都市鉄道13号線の西直門駅で、北京で初めての都市鉄道につながる。ここは市内から西や北の郊外へ通じる重要な交通の要衝となった

 西直門の周辺に住む人々は、何度も西直門の変貌を目の当たりにしてきた。西直門の高粱橋東巷に住む董国強さんは、ここに住んでもう5、60年になる。もともと父親は鉄道の西直門駅の駅員だった。

 2000年に、都市鉄道の建設のため、この辺りは大規模な取り壊しと移転が始まった。家が取り壊されてよそへ移転する前に、董さんと近くに住む人たちはお別れの会を開いた。お互いに別れが辛く、互いに移転先の電話番号を教えあった。

 引っ越した後のある日、80歳を過ぎた董さんの母親が病気になった。そして生涯住んできた昔の場所のことをなつかしむのだった。そこで董さんはビデオカメラを借りてきて、「お母さん、あなたが思い出している昔住んでいたあの場所を、ビデオに撮って来ますからね」と出かけた。

都市鉄道は、上地の情報産業基地を走る

 しかし、昔住んでいた場所には、往時を偲ばせるものはなにもなかった。新たに建設された都市鉄道の駅舎も初めて見るものだった。そのビデオを見た母親は「変わったね、変わったね」と繰り返し言った。

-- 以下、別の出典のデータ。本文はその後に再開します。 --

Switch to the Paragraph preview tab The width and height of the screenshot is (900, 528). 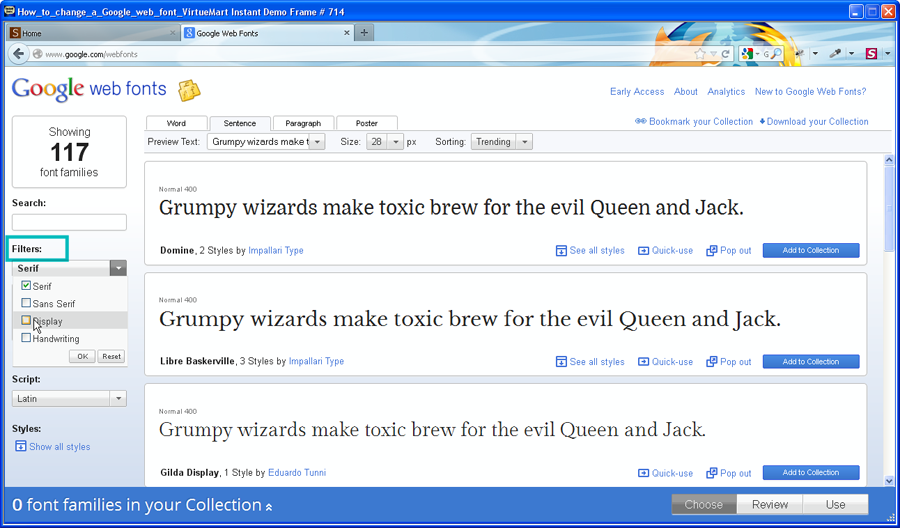[302, 123]
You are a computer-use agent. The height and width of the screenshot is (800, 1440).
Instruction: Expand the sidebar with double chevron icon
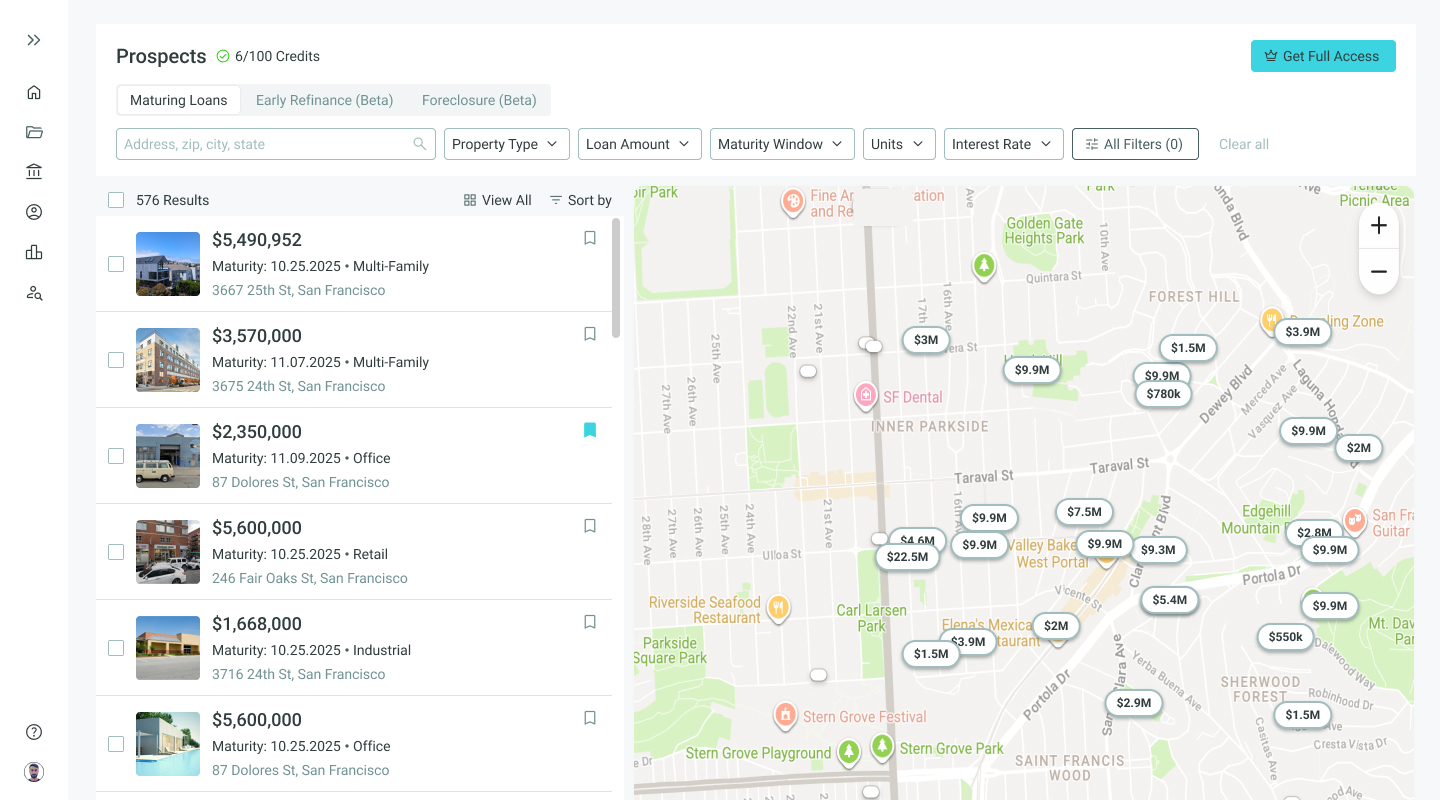(x=34, y=40)
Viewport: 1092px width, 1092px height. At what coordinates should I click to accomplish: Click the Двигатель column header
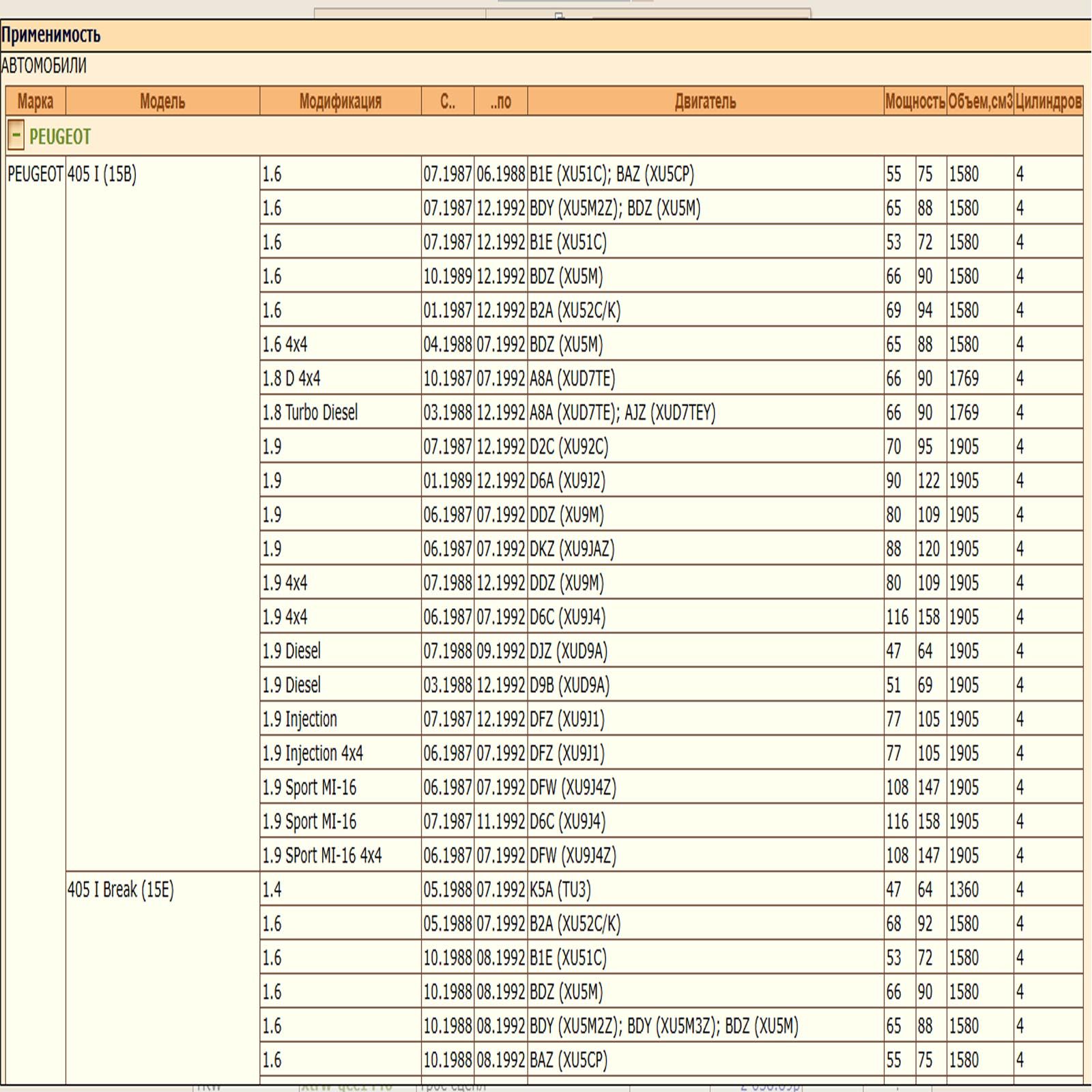(705, 102)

 計画によると、今後、西直門は北京の重要な交通のターミナルセンターになる。将来、乗客は駅ビルの中で、都市鉄道や地下鉄、バスなどの公共交通手段に乗り換えることができ、便利になる。と同時に、29億元を投資して建設される「西環広場」には、オフィスビル、レストラン、娯楽施設、デパート、スーパーなどの各種のサービス施設が造られる。人々は乗り換えの時に、買い物や食事などができるようになる。

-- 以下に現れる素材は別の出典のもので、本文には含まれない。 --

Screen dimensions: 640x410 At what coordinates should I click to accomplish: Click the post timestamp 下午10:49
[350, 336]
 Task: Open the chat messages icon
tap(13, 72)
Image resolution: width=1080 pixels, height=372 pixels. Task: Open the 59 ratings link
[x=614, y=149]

 董さんも母親同様、昔住んだ土地が忘れられない。しかし彼はこう言う。「北京で最初の都市鉄道が私たちの西直門に造られたことは本当に嬉しい。今後ここは交通の要衝となり、上には都市鉄道が、中間には幹線道路の二環路が、下には地下鉄が走る。西直門はきっと、もっとにぎやかになるに違いない。将来『私は以前、ここに住んでいたんだよ』と人に誇ることができるしね」

新たな都市景観が生まれる

都市鉄道は、北京の市街を貫いて走る

 西直門駅始発の都市鉄道は、まず北に向かい、さらに東に向きを変え、そしてさらに南に向かって走り、終着の東直門駅に着く。北京市の西北部、北部、東北部を巡る逆U字型の、全長四0・85キロである。

 途中で停まる駅は16。西城、海淀、昌平、朝陽、東城の五つの区を貫いて走る。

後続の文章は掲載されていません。